=== Fonte ===
Juan Rulfo: menos é tudo

Esse costume de falar é das grandes cidades. No campo, ninguém fala.

Fonte: Google Fonte: Google

O escritor mexicano Juan Rulfo (1917-1986) publicou um pouco mais de trezentas páginas e silenciou. Apesar da economia de palavras, seu livro de contos O Chão em Chamas é um primor e o romance Pedro Páramo, obra-prima.

Escritores se dividem ou coincidem em várias idiossincrasias. Há os que adoram aparecer, os que se escondem como ladrões. Os que opinam sobre tudo, os que não abrem a boca para nada. Há também os que se queimam na fogueira das vaidades e os que viram sombras no ostracismo. Para os leitores, o que importa é se seus livros são bons ou ruins. Pois, nem sempre a celebridade é talentosa. Muitas vezes quem brilha é o caramujo.

Juan Rulfo, nascido em Sayula, Jalisco, México, tem o perfil perfeito do escritor-caramujo. Depois de realizar uma obra-prima, passou os trinta anos restantes de vida sem publicar nada. Sua concisa produção foi admirada por grandes mestres e intelectuais de ponta, a exemplo de Jorge Luis Borges e de Susan Sontag. Seus dois únicos livros O Chão em Chamas (El Llano en Llamas) e Pedro Páramo mereceram numerosas reedições, traduções para diversos idiomas e uma vasta fortuna crítica. Em uma pesquisa do badalado diário madrileno El País, realizada em 1999, Pedro Páramo foi o mais citado entre os dez melhores romances em língua espanhola do século 20.

Dando oxigênio para o mito, Rulfo especializou-se em esquivar-se de curiosos, admiradores e jornalistas. Detestava conversas: Esse costume de falar é das grandes cidades. No campo, ninguém fala. O taciturno preservou com sucesso sua intimidade. Casou-se com Clara, a quem dedica O Chão em Chamas; teve filhos; foi funcionário público; vendeu pneus. Dados franzinos para uma biografia.

Em suas raras entrevistas, a infância é o período recorrente. Seu pai foi morto por um assaltante, quando ele tinha seis anos. A mãe faleceu dois anos depois. Sobraram ele e três irmãos. No conto Nos deram a terra, desabafou:

Somos quatro. Eu conto: dois na frente, dois atrás. Olho mais longe e não vejo ninguém. Então digo para mim mesmo: somos quatro.
=== Dados fornecidos ===
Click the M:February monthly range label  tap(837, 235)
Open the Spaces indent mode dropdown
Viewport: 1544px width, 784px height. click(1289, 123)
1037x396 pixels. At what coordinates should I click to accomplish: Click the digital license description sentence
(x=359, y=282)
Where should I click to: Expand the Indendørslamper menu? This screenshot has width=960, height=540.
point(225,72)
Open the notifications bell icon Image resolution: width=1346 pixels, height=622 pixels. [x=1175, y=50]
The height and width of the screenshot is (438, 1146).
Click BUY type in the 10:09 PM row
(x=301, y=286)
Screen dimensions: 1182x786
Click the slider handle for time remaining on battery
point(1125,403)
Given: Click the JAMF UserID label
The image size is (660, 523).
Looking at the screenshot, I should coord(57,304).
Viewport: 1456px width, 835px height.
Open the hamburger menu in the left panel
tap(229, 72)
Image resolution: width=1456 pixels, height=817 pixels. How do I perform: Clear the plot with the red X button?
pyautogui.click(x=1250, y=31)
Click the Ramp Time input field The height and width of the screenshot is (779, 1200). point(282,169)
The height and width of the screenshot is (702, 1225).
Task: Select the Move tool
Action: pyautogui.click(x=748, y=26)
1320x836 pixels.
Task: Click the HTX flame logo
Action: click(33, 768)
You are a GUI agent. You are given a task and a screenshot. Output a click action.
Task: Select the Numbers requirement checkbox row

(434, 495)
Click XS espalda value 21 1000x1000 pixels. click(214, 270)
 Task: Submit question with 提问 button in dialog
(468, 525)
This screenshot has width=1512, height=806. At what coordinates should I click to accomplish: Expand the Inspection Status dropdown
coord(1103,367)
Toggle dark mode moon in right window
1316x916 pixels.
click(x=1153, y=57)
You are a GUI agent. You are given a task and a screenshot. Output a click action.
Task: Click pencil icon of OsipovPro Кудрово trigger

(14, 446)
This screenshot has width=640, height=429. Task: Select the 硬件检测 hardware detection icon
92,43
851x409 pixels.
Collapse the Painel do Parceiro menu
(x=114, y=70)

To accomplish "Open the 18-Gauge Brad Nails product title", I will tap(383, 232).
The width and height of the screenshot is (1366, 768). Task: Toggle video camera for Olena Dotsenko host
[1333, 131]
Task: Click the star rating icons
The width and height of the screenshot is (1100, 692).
===
Solicitação escrita = Dê continuidade ao texto sobre Juan Rulfo a partir da última frase apresentada.

Problema resolvido =
Na infância, em povoados contíguos à Sierra Madre, Juan presenciou anos de violência continuada. Nasceu em meio à revolução mexicana (1910-1929) que combateu a ditadura dos latifúndios. Testemunhou a guerra Cristera (1926-1929), deflagrada pelos que eram contra a subordinação da Igreja Católica ao Estado laico. Em suma, conviveu com a morte rotineira.

O melhor dos primeiros anos foi a descoberta dos livros e do prazer da leitura, que ele saboreará até morrer. Aos dez anos, teve acesso à biblioteca do padre que, arvorando-se censor de livros, confiscava volumes dos fiéis para enriquecer seu acervo particular. O garoto pôde devorar romances, crônicas de viajantes, ensaios. Ler era sua grande aventura, mesmo porque se saísse às ruas poderia ser rastreado por uma bala perdida.

Murmúrios em chamas
Vim a Comala porque me disseram que aqui vivia meu pai, um tal de Pedro Páramo. Talvez  essa seja uma das mais famosas aberturas de um romance do século 20. Há um poderoso imã nessa frase que convida o leitor a acompanhar Juan Preciado na sua procura. Aceito o convite, o leitor demorará poucas páginas para levar um tremendo susto: pois todos em Comala estão mortos, inclusive Juan Preciado.

Pedro Páramo foi publicado em 1955, na Cidade do México, com uma tiragem de 2 mil exemplares. Antes de optar pelo título definitivo, Rulfo pensou em chamá-lo Murmúrios. O que também seria acertado, uma vez que o romance é construído por vozes de almas penadas.

A história, que ocupa menos de duzentas páginas, se abre a múltiplas interpretações. Pode ser a história de um coronel desalmado e apaixonado ao mesmo tempo. Pode ser a história de mais um órfão latino-americano. Quem sabe a história de uma terra abandonada por Deus e pelo Estado. Ou mesmo a história de todos os moradores de Comala, anjos e demônios, igualmente perdidos e sem salvação.

O desconcertante é que são os mortos que sussurram as memórias de sangue, autoritarismo, submissão, paixão, descompaixão e loucura. Segundo Rulfo, dar voz aos mortos foi a razão de sua liberdade narrativa:

Como os mortos não vivem nem no espaço nem no tempo, eu pude manejar com desenvoltura as personagens. Elas aparecem e desaparecem, estão indistintamente no passado e no presente.

Jogada de exímio enxadrista: oferecer um tratamento fantástico para um tema realista. Resultado inequívoco: lemos o romance como se sonhássemos. Igual a Macondo do Cem Anos de Solidão, de Gabriel García Márquez, Comala não existe na geografia real. Apenas sabemos que é uma terra interior, desolada e quente como brasa. Aliás, Rulfo explica como inventou o nome, trata-se de uma derivação de comal – recipiente que sobre as brasas esquenta a tortilha – , alimento-base dos mexicanos.

Ler Pedro Páramo vai muito além do entretenimento. É uma experiência. Impossível ser a mesma pessoa depois de mergulhar na riqueza de suas personagens, na urgência do que contam por meiro de sequências que dão saltos de tirar o fôlego. Seus parágrafos desafiam a linearidade narrativa e mantêm nossa imaginação incendiada.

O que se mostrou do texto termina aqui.